What was true in Wirral West appears to have been true across the country. Buzzfeed has been tracking the most shared subjects on social media during the campaign. In what was supposed to be the Brexit election, the EU actually came in at number eight, two places behind hunting. And yes, the internet is an echo chamber. But it shows what people on both sides are really getting steamed up about.
Yet if hunting was the totemic, easily shareable proof that the Tory mask had slipped, the bigger picture was one of a country in which the Conservatives have spent seven years in power, overseeing spending cuts.
In a fascinating interview on the CapX podcast this week, the BBC’s polling guru, John Curtice, explained that the British public’s attitudes to taxation and spending are “basically counter-cyclical. If a government comes in and tries to reduce spending and taxation, after a while people will get worried about the state of public services… It’s basically impossible to satisfy the public.”
David Cameron and George Osborne were acutely aware that even when a senior member of the outgoing Labour government had admitted that “there’s no money left”, their spending cuts had to be vigorously and repeatedly explained and defended. Difficult decisions had to be made, so the public needed to be endlessly reminded of what it was all for.
If Prof Curtice is right – and he usually is – overseeing spending cuts only gets harder. Yet even though Theresa May actually eased the pain somewhat, by pushing back the elimination of the deficit, she didn’t actually boast about it. Nor did she defend the cuts her party still planned to make – and explain, as Cameron and Osborne did, why those cuts were so necessary.
This ties in to another big mistake – one people in politics keep repeating. It’s to think that a politician’s background matters.
People scoffed at the idea of Nigel Farage, a privately educated ex-stockbroker, could become the spokesman for working-class voters disillusioned with Labour. They scoffed at the idea that Donald Trump could do something similar in the US. And they assumed – not least within Downing Street – that because Theresa May didn’t go to Eton, people would assume she was on their side.
May’s plan was to raid Labour’s Northern heartlands, using Brexit to win round Leave- and UKIP-voting former Labour supporters. That meant that persuading people of her good intentions – and not being seen as the same old Tories – was more important in this election than most.
Last night was a reminder that convincing people to vote Conservative for the first time is difficult – especially in parts of the country where “Tory” has, for generations, been a dirty word. Results in the Brexit heartlands suggest that UKIP was not the gateway drug to Conservatism May had banked on. Instead, with the Brexit box ticked, most 2015 UKIP voters seem to have returned to their old parties.

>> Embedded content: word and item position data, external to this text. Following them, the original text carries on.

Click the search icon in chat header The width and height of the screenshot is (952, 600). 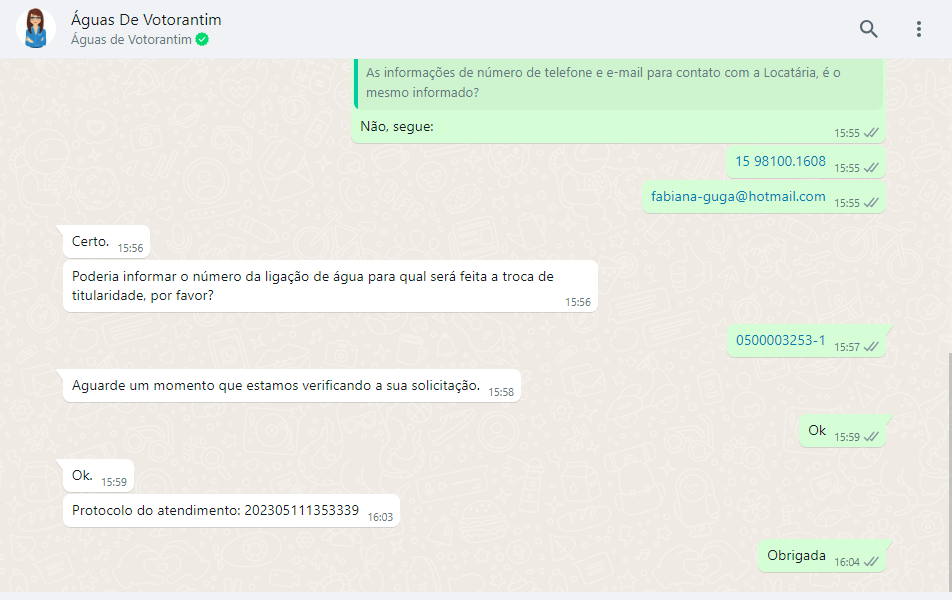tap(868, 29)
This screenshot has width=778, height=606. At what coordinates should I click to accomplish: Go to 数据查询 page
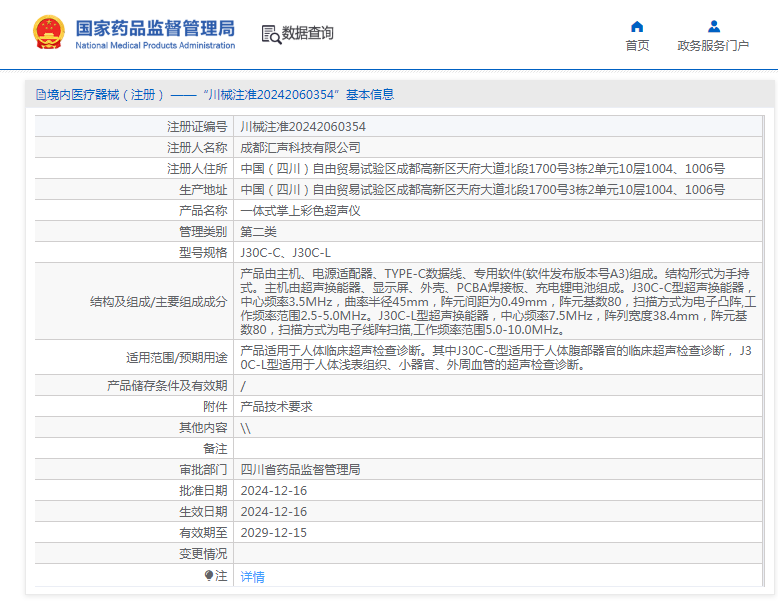click(308, 33)
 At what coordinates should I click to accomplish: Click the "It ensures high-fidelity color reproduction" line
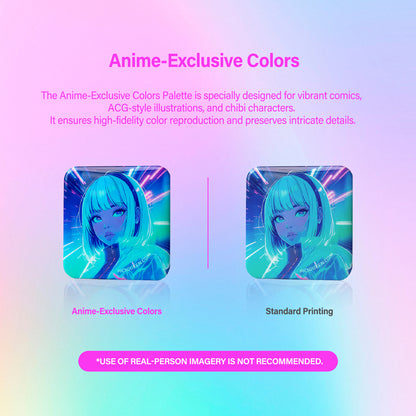[203, 120]
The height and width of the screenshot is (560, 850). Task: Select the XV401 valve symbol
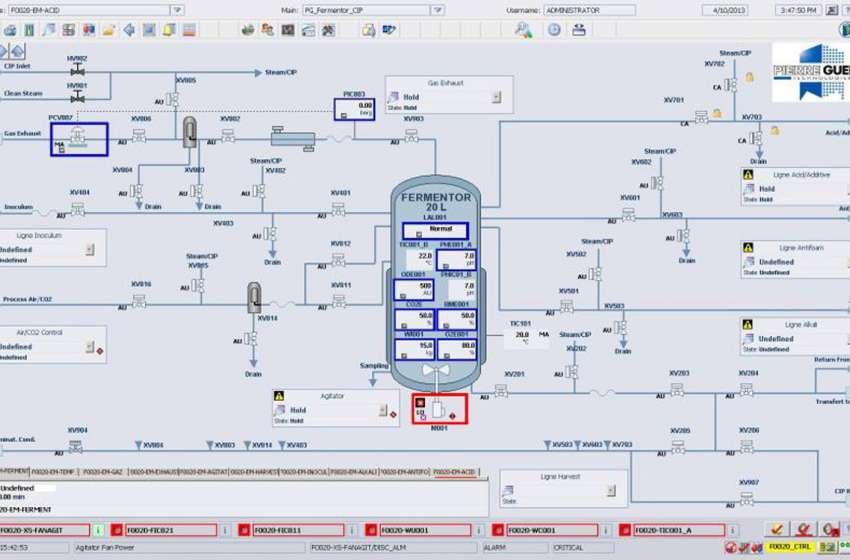pyautogui.click(x=338, y=209)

Her calculation was that she could afford to risk alienating voters in Remainia if it meant conquering Leaveland. But instead she ended up caught between the two – alienating metropolitan Conservatives much more comfortable with David Cameron’s version of Tory modernisation (just look at the results in London) while looking like Just Another Tory to the working-class voters in the parts of the country she failed to paint blue.
Perhaps the best way to understand all this, alongside Leave vs Remain, is in terms of the Anywheres and the Somewheres – the two political and social tribes described by David Goodhart in his new book, which he recently discussed with CapX. May abandoned the former, without realising how much it would take to win over a large enough chunk of the latter. And getting caught between Somewhere and Anywhere, we learned last night, is the road to nowhere.